Malachi felt uncomfortable around Kim for the first time since he had begun working with him almost twenty years ago. His years in the CIA had made him far more skeptical and less trusting than he had once been, especially as he saw how muddy the waters were in the current war. He never knew Gene to be an unscrupulous man, even with all of his ambition to advance in his career. As a friend, he had trusted him implicitly for many years. But, he also knew that the higher someone climbed the chain of command, the harder it was to stay principled.
Kim continued, “All I can tell you now is that the people I am working with are trying to end this war. There’s no way to win it, and everyone knows this, but there hasn’t been any meaningful effort through official channels to make that happen. What we are trying to do is to work through back channels to make it happen. Our group has both NATO and EAC representatives, and many of us are putting everything on the line to force our countries to make peace. Are you interested?”
Malachi hadn’t expected that Kim would be approaching him for a mission, and he certainly hadn’t expected this. He answered, “Yeah, I’m interested. How does this relate to Jacob?”
“We want to pull him in, as well. I can’t go into it now. Meet back here tomorrow morning; we are staying in suite 815, and we will discuss the operation with you at that time. Obviously, be careful until then, and we’ll see you in the morning.”

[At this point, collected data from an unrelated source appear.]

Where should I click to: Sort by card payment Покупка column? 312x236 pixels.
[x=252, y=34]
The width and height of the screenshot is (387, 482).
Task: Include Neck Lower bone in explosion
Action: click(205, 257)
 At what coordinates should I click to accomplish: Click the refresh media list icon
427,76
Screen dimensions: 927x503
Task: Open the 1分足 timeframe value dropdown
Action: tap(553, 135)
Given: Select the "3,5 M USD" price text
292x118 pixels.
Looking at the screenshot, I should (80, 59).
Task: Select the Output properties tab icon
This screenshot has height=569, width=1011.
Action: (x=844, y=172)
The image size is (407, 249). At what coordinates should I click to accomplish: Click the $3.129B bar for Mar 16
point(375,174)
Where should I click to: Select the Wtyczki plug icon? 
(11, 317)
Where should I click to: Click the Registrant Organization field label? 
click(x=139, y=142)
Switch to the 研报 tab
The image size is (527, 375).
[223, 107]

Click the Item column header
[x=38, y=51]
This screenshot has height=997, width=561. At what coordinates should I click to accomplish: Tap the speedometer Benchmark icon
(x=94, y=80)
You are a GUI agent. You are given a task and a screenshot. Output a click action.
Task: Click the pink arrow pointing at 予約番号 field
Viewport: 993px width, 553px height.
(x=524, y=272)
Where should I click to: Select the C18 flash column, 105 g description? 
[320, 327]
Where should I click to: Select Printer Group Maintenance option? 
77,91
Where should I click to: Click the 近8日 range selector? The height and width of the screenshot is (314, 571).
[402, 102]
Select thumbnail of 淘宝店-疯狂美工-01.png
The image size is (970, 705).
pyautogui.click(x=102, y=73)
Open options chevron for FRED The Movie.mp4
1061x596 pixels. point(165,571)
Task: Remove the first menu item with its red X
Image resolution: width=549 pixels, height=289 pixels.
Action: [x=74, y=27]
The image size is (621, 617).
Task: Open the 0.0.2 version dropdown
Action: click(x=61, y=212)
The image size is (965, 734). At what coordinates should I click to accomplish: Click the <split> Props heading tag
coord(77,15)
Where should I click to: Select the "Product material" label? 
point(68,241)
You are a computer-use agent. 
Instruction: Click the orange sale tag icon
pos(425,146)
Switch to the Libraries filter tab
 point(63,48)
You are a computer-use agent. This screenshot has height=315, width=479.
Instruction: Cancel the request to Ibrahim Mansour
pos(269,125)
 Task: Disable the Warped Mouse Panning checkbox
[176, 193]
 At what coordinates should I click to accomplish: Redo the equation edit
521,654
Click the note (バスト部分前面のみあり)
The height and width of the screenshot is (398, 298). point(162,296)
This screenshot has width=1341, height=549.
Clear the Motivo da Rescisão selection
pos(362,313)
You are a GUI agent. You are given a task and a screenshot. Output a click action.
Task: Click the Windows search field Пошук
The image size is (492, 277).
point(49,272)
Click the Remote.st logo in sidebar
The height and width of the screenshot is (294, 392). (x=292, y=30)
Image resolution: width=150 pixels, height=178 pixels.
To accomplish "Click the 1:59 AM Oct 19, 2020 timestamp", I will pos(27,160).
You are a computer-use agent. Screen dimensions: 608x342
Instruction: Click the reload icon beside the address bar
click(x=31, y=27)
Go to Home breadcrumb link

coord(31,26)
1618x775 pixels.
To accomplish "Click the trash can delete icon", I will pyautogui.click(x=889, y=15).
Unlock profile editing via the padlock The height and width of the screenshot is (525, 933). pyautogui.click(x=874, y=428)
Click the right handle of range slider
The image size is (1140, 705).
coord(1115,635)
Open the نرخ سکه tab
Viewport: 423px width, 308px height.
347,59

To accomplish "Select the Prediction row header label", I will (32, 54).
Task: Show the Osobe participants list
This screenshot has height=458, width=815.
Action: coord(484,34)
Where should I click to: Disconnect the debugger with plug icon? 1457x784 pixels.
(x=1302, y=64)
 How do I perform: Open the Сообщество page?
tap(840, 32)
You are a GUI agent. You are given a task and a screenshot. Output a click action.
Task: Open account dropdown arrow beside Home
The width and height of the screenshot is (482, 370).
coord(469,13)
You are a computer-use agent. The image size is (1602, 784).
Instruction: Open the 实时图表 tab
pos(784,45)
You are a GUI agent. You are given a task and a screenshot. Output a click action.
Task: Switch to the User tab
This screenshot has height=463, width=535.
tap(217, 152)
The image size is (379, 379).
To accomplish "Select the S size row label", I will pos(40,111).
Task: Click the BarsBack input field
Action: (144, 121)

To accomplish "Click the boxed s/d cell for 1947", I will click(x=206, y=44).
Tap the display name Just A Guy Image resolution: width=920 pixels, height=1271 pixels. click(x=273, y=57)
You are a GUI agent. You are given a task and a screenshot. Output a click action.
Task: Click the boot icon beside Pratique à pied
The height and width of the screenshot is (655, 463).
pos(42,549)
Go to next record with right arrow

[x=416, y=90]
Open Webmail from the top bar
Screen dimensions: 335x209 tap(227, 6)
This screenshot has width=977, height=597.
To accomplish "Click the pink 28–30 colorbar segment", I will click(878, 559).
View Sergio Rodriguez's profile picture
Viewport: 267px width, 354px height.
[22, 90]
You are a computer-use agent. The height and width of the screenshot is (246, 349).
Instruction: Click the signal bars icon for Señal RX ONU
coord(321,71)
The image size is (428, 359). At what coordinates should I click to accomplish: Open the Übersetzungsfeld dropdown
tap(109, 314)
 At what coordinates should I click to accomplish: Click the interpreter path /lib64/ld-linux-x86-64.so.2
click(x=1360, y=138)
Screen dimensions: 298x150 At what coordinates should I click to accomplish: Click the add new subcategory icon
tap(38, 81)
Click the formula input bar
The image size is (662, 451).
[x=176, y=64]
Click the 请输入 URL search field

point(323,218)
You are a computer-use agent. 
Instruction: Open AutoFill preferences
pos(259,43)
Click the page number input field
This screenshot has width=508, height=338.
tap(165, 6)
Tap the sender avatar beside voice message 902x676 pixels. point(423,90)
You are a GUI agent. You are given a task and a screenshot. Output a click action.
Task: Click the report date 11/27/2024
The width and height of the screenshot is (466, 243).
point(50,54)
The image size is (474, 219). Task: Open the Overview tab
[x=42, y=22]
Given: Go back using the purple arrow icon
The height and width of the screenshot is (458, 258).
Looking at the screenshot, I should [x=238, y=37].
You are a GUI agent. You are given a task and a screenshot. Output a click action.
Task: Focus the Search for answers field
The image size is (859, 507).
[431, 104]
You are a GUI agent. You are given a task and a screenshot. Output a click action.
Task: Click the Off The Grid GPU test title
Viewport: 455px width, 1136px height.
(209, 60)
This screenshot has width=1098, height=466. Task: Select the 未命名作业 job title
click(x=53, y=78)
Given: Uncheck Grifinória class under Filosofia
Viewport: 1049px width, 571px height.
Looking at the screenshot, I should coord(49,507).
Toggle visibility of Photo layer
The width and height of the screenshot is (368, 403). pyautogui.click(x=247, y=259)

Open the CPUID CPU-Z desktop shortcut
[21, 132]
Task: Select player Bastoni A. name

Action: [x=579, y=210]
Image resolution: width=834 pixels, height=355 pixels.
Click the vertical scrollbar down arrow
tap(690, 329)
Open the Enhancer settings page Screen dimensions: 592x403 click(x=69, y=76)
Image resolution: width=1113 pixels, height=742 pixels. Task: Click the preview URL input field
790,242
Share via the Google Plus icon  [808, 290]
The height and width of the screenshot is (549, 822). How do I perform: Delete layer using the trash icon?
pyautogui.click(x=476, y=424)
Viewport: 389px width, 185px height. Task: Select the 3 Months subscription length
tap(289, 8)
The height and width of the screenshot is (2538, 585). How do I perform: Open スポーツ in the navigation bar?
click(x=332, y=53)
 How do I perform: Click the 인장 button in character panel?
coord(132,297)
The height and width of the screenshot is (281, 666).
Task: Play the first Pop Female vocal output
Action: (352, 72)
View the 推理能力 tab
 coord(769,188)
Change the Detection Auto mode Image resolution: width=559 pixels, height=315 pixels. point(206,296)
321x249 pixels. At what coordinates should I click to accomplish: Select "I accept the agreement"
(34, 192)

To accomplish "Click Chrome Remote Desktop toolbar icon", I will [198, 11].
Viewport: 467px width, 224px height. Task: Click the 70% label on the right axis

“All right,” said Malachi, as he shook Kim’s hand again and left the lounge.
A restlessness stirred in him as he left the Divan. Malachi knew enough about the US Joint Special Operations Command and their work with the CIA’s Special Activities Division that this sort of operation had to have quite a few people involved. His imagination ran wild, as he pondered how ending the war could be construed as treasonous. But, if this war had taught him anything, it was that bringing it to an end without ending the world in the process would entail engaging a great game where the stakes were high. He had made a career gambling with his life, so that prospect didn’t bother him as much as the prospect of treason. Knowing Captain Kim as he did, he knew that Kim wouldn’t take that kind of risk lightly. Neither would he, but he would have to know more before he could agree to anything. However, through all of this was the thought of being reunited with his brother. It had been years since they spent any time together, and treason might be a small price to pay to see him again.